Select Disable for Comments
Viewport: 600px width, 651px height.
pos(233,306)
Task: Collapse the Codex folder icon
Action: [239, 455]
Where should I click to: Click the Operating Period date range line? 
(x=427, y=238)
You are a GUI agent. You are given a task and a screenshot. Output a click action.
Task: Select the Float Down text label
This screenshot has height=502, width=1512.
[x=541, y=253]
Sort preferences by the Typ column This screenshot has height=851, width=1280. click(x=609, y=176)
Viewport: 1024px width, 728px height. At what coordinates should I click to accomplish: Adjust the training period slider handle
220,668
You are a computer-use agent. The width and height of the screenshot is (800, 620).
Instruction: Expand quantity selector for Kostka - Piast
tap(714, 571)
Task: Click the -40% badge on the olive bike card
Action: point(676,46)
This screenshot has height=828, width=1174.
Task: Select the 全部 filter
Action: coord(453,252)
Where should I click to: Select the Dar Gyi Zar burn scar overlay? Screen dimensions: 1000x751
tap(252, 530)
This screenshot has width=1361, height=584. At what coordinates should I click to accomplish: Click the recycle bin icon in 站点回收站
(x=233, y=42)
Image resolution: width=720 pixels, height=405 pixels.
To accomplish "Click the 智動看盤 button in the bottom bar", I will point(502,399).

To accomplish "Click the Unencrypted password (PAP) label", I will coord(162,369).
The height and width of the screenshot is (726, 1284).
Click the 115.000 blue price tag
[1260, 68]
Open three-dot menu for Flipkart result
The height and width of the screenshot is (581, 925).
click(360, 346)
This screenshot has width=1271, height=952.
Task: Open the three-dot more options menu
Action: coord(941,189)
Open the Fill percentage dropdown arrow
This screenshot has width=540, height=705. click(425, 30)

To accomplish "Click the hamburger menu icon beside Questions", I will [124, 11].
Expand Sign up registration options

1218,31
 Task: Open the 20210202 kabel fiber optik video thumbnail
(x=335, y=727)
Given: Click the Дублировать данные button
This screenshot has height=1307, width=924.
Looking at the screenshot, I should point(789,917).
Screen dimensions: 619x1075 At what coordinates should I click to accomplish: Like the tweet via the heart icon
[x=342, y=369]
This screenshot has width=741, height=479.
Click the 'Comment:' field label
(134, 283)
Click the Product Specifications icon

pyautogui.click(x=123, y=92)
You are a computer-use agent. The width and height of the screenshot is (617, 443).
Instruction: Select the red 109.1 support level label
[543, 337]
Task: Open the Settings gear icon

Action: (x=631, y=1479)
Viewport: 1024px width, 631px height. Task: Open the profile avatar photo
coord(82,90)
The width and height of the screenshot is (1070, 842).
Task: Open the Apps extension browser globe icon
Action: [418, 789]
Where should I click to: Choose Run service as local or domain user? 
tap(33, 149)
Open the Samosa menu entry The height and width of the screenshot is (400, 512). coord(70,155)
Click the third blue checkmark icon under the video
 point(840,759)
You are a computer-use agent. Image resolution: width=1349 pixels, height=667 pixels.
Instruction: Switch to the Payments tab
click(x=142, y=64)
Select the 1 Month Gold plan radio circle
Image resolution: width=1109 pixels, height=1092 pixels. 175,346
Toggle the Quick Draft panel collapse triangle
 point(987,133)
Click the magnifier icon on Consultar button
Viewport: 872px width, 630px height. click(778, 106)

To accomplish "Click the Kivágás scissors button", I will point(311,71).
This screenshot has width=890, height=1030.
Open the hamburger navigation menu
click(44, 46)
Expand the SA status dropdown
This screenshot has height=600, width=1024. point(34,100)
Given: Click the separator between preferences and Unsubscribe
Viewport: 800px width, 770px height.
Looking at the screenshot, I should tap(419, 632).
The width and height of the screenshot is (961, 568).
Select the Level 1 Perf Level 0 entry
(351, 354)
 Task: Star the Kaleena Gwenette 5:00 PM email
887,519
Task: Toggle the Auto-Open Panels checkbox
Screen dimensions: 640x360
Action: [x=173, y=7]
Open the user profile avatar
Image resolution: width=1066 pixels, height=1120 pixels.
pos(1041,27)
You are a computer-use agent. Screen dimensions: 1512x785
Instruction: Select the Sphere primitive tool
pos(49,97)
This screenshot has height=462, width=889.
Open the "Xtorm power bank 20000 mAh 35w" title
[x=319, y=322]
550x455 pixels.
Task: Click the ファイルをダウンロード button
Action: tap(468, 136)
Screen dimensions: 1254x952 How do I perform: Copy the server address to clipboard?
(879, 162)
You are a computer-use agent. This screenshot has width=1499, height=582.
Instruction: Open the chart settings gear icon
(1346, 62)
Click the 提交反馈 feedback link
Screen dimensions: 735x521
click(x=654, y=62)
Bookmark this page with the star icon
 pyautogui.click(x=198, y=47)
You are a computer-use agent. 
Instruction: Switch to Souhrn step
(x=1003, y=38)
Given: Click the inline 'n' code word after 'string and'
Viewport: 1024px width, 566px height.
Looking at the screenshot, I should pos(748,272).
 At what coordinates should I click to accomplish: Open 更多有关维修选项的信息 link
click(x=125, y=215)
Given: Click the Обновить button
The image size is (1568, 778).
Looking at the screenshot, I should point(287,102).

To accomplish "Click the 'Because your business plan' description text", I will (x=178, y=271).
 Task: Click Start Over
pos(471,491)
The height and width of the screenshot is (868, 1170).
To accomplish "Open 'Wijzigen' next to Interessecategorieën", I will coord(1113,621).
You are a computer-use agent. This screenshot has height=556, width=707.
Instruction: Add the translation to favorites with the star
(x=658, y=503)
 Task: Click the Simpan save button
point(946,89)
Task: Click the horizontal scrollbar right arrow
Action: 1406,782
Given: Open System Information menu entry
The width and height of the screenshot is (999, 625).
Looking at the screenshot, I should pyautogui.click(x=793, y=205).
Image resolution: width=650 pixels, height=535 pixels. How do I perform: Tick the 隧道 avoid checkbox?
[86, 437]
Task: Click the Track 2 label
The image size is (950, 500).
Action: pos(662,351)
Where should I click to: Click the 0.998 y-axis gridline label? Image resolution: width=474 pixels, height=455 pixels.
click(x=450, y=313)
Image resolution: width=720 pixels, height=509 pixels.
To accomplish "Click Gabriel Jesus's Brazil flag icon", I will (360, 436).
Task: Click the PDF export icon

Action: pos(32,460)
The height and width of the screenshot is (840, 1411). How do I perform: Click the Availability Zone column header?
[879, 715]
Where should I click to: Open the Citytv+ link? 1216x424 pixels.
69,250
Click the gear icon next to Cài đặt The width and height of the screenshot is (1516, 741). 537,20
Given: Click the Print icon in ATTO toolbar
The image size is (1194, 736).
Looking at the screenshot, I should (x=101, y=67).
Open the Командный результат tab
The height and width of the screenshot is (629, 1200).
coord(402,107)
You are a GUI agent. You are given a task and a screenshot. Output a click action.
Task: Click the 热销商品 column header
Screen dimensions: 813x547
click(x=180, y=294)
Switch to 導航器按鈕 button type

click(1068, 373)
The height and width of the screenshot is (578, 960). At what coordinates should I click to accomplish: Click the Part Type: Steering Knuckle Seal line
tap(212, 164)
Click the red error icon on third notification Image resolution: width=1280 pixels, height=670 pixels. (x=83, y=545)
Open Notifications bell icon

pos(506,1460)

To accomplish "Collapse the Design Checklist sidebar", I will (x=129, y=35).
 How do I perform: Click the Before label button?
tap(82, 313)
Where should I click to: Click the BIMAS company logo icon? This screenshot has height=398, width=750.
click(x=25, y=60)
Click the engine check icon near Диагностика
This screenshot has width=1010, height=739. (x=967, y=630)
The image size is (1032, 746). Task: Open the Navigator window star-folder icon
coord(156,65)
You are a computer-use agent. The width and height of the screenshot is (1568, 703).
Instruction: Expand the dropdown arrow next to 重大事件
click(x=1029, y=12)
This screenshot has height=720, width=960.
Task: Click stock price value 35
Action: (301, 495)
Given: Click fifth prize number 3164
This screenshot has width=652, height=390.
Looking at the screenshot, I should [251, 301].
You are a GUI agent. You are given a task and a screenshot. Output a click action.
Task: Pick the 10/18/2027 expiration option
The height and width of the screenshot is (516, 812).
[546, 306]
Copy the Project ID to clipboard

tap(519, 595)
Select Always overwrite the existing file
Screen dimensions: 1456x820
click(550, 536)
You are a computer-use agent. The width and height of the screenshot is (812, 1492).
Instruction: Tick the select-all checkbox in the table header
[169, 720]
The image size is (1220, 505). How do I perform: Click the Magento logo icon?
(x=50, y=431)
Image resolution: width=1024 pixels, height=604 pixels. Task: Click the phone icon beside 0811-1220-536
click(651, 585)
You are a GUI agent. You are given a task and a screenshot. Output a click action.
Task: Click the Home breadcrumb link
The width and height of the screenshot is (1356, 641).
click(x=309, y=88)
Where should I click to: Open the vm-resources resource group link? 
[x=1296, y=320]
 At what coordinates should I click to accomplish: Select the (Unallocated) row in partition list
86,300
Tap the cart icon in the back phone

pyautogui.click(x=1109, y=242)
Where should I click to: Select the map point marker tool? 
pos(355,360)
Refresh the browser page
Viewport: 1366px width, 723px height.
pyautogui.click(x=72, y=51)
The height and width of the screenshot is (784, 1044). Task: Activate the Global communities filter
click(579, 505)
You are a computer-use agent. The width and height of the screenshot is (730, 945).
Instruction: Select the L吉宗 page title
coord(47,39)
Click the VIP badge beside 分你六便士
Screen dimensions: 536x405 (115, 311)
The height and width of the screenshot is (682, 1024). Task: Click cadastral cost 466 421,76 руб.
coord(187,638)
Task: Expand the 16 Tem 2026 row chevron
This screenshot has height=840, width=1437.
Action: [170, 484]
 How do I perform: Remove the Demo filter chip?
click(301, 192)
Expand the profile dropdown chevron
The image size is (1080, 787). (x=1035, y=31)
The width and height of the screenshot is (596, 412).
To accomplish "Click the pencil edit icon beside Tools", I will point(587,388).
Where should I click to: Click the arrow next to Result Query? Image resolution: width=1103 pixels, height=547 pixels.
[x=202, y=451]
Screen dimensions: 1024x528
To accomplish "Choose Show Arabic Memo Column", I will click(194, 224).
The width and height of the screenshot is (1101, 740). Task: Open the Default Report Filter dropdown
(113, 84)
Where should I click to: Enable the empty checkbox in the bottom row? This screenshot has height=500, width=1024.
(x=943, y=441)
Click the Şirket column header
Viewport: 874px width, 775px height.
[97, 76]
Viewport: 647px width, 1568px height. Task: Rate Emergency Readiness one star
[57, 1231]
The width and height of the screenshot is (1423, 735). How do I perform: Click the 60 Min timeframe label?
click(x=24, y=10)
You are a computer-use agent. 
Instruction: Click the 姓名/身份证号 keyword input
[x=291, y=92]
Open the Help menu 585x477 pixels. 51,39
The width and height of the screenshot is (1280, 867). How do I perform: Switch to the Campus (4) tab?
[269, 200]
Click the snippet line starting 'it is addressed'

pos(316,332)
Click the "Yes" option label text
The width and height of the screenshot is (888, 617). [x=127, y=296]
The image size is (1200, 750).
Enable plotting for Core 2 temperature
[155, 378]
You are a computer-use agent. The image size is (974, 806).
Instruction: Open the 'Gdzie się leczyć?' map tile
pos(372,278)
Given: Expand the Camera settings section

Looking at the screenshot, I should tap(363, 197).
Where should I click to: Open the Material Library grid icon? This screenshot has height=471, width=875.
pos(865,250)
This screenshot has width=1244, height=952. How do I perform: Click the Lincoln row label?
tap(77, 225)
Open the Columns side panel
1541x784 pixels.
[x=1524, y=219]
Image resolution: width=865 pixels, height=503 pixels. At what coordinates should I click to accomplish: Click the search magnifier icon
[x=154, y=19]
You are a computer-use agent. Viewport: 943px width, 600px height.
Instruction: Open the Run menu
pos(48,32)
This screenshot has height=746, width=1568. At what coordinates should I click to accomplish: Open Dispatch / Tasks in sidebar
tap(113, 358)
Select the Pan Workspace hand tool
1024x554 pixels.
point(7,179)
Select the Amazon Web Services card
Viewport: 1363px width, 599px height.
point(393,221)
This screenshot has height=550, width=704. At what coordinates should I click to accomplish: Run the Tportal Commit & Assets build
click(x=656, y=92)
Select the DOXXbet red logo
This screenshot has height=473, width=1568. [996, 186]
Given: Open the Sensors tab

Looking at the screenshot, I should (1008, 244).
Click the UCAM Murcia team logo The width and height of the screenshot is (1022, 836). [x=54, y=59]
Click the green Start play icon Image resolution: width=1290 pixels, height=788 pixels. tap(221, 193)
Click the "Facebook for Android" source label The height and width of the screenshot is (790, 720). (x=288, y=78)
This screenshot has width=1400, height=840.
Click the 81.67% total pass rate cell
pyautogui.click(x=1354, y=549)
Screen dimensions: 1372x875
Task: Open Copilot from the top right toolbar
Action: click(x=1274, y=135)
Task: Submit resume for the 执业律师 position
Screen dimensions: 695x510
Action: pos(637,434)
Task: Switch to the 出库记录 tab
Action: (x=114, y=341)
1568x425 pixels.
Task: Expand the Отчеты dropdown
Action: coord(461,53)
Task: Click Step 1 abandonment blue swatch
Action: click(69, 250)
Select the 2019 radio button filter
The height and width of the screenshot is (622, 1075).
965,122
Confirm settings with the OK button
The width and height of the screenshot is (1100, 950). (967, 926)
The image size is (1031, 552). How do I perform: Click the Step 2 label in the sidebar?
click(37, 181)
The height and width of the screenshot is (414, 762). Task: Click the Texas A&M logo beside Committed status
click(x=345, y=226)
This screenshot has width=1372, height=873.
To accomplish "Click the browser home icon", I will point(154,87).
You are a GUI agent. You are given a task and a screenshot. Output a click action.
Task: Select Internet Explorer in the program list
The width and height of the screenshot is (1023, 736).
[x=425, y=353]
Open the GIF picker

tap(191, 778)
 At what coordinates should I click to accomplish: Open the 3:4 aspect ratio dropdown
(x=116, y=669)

- Task instructions
Restate word for word the lines in the material above from the one with "power bank 20000" to the one with "Given: Open System Information menu entry"; both of those lines count, and nothing else does.

- Task answer
Open the "Xtorm power bank 20000 mAh 35w" title
[x=319, y=322]
550x455 pixels.
Task: Click the ファイルをダウンロード button
Action: tap(468, 136)
Screen dimensions: 1254x952 How do I perform: Copy the server address to clipboard?
(879, 162)
You are a computer-use agent. This screenshot has width=1499, height=582.
Instruction: Open the chart settings gear icon
(1346, 62)
Click the 提交反馈 feedback link
Screen dimensions: 735x521
click(x=654, y=62)
Bookmark this page with the star icon
 pyautogui.click(x=198, y=47)
You are a computer-use agent. 
Instruction: Switch to Souhrn step
(x=1003, y=38)
Given: Click the inline 'n' code word after 'string and'
Viewport: 1024px width, 566px height.
Looking at the screenshot, I should pos(748,272).
 At what coordinates should I click to accomplish: Open 更多有关维修选项的信息 link
click(x=125, y=215)
Given: Click the Обновить button
The image size is (1568, 778).
Looking at the screenshot, I should point(287,102).

To accomplish "Click the 'Because your business plan' description text", I will (x=178, y=271).
 Task: Click Start Over
pos(471,491)
The height and width of the screenshot is (868, 1170).
To accomplish "Open 'Wijzigen' next to Interessecategorieën", I will coord(1113,621).
You are a computer-use agent. This screenshot has height=556, width=707.
Instruction: Add the translation to favorites with the star
(x=658, y=503)
 Task: Click the Simpan save button
point(946,89)
Task: Click the horizontal scrollbar right arrow
Action: 1406,782
Given: Open System Information menu entry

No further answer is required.